In the desert, by the border, Francisco Cantú dreams of wolves. They are strange, menacing figures whose appearances portend a message he can’t quite figure out. Are they stalking him, the way he and the rest of the Border Patrol trail Mexican migrants through the Sonoran desert? Are they a subconscious reenactment of his waking life as an agent, or are they threatening revenge for it? In the dream, Cantú writes: “The wolf leans into me and brings its face close to mine, as if telling me a secret.” He wakes before it can be shared.
It’s that same elusiveness that brings Cantú to the border in the first place—raised in West Texas by his Mexican American mother, the border is in Cantú’s blood. But it’s not enough. “I want to see the realities of the border day in and day out,” he tells his mother. “I’ll never understand it unless I’m close to it.” She is incredulous: “There are a hundred other ways of knowing a place.” They’re both right, and The Line Becomes a River, his memoir of his years in, and just out of, the US Border Patrol, is a book where all the competing, troubled realities of the border collide. His dreams are a site of reckoning, where everything he can’t, or refuses to see in his waking life, is made manifest.
Cantú keeps his dreams to himself, but they are present wherever he goes. The animals of the Sonoran recall the wolf, whose silence is always on the verge of breaking just before he wakes up. The animals were there before America was mapped out, and their unhindered movement through the desert is a reminder of the unnaturalness of borders. On a night hunt after smugglers, an agent radios about a mountain lion on the trail ahead of them. It’s too dark to spot the animal but they hear it hissing—“a sound like hot wind escaping the depths of earth”—and they draw their sidearms. Cantú is filled with fear, “not of the danger posed to us by the animal, but rather by the idea that it would show itself to us, so many men armed and heedless.” The Border Patrol are predators on the hunt for the men, women, and children that the state has rendered prey.
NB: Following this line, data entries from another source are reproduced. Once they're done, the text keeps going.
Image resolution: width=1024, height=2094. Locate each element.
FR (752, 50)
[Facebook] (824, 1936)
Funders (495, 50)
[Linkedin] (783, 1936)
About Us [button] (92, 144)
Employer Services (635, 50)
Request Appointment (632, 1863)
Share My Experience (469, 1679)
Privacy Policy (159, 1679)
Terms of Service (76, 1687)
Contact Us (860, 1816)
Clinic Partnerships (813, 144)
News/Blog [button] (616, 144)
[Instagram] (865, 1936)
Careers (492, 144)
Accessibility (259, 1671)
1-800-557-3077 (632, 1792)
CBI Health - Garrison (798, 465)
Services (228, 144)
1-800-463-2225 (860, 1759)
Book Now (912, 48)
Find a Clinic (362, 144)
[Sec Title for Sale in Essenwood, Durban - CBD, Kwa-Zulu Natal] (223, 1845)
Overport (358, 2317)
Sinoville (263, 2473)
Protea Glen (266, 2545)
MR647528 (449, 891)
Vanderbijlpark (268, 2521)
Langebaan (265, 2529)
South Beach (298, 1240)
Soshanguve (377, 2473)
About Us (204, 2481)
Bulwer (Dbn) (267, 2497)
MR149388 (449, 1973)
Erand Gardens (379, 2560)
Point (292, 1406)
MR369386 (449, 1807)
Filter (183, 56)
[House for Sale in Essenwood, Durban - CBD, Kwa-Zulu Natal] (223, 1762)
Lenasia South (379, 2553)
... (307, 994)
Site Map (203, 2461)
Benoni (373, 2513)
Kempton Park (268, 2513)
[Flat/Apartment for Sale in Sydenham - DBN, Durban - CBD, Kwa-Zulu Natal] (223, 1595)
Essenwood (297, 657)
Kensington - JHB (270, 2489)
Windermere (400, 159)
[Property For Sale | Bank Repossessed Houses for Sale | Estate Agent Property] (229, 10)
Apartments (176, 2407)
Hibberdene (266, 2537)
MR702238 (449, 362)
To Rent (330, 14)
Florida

Even when he’s transferred to an office job in El Paso working in intelligence, the animals continue to haunt him. A prairie falcon comes into view of one of the camera feeds he’s monitoring and Cantú is unnerved by its “interrogating gaze,” to which he admits his cowardice in leaving the desert: “I’m afraid to come any closer, I wanted to whisper. I’m afraid the violence will no longer shake me.”
Cantú retreats, eventually leaving the force to go to grad school, but the violence and the border stay with him. He has other dreams that are absent of the wolf, ones where his teeth crumble apart in his mouth, one where he and two other agents are walking the streets of Ciudad Juárez avoiding the cartel, another where he is shoots a boy in the desert, wounding him enough that he begs Cantú to kill him. These dreams are disturbing in how closely they run alongside his waking life, blurring the thin line between nightmare and reality. In one chapter Cantú shares the testimony of a sicario terrorized by his own dreams. “There was a line that I had respected between the work I did,” the sicario says. “But this work no longer stayed on one side of the line.” There’s a violent slippage, of people through borders, of dreamers and the awake.
But what good are dreams, and talking about dreams, when the border is such a waking nightmare? After leaving the Patrol, Cantú works as a barista in Tucson. His coworker, José, travels back to Mexico to visit his dying mother, but is stopped at the border before he can return to the US. He is detained, and eventually deported. Cantú brings José’s family to his immigration trial, and before he is taken back into detention he takes a last look at his sons and wife, “his eyes wide with longing, and then, with great force, he began to thrash his head downward, to and fro, as if trying to shake a nightmare upon waking.” Cantú gets to make peace with the wolf who stalks his dreams, but José’s nightmares are exactly the kind you don’t wake up from.
Later, Cantú dreams that he is at work, his boss is sitting with him drinking coffee when she points at the door: “It’s José.” It’s like life, but not quite. José is weary, walking slowly, thin. He walks to Cantú: “His eyes are sunken in their sockets, his face is dark and old. I’ve been in the desert, he says. There are things I could tell you.” He shares the dream with his mother, who suggests that the visit from Jose is a sign that Cantu should reciprocate. “Many cultures believe that our souls travel at night… So maybe Jose came to visit you,” she says. “Maybe you need to go to him and listen.” And he does listen. The next, and penultimate chapter of the book, is a letter from José, his own crossing in his own words. It is a last gasp at redemption, an opportunity to listen to a message without the threat of interruption, but it’s not enough. Dreams are flimsy in light of the violence and terror of waking life for José, and all those that are victim to the border. José’s dreams are free of omens, but he wakes to nightmares: “I have to cross, I have to arrive to the other side. I even dream that I am there. I dream that I’m there with my family, that it’s morning and I have to go to work. Then I wake up and I’m here.”